• _STATED GOAL_
How many lines of the records contain the word "Remove"? Reply with the number alone.

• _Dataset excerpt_

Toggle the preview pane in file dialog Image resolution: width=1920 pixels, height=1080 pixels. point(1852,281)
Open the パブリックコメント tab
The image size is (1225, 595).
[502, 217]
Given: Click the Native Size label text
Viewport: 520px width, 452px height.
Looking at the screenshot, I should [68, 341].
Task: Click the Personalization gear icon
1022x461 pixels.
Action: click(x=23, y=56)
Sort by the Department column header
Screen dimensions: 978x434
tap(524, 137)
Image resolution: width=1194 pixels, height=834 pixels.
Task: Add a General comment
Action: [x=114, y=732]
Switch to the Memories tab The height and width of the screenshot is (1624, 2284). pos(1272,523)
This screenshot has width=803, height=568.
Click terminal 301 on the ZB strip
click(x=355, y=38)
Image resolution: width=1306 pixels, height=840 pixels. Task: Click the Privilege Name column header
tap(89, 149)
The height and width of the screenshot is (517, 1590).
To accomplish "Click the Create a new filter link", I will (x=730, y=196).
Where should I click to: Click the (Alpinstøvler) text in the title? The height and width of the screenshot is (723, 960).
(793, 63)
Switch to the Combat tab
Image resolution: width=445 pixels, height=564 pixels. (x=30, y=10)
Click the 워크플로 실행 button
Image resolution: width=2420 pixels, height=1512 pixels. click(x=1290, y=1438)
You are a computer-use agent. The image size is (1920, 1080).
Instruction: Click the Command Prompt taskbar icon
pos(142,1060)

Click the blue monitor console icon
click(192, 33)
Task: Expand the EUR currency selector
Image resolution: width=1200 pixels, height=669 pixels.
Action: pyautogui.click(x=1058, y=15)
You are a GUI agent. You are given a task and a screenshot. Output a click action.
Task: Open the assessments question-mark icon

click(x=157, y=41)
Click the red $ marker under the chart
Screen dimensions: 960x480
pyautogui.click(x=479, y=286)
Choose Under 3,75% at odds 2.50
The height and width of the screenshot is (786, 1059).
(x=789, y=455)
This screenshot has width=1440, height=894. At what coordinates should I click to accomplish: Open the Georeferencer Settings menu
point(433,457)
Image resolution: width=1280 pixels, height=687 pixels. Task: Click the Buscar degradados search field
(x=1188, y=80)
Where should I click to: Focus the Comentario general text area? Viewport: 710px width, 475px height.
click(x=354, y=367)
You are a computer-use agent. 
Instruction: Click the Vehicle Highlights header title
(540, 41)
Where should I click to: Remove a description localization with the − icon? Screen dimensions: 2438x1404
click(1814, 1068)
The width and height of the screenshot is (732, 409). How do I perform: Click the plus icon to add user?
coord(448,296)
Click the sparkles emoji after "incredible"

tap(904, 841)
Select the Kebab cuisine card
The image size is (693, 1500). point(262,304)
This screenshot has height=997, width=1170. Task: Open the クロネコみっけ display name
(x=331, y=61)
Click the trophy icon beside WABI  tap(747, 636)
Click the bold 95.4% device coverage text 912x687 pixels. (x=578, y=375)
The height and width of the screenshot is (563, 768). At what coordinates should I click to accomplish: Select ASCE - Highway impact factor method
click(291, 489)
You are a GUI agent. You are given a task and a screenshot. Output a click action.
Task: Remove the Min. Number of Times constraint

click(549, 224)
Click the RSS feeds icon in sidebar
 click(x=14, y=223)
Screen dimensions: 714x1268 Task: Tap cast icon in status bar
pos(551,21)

• _SOLVED EXERCISE_
2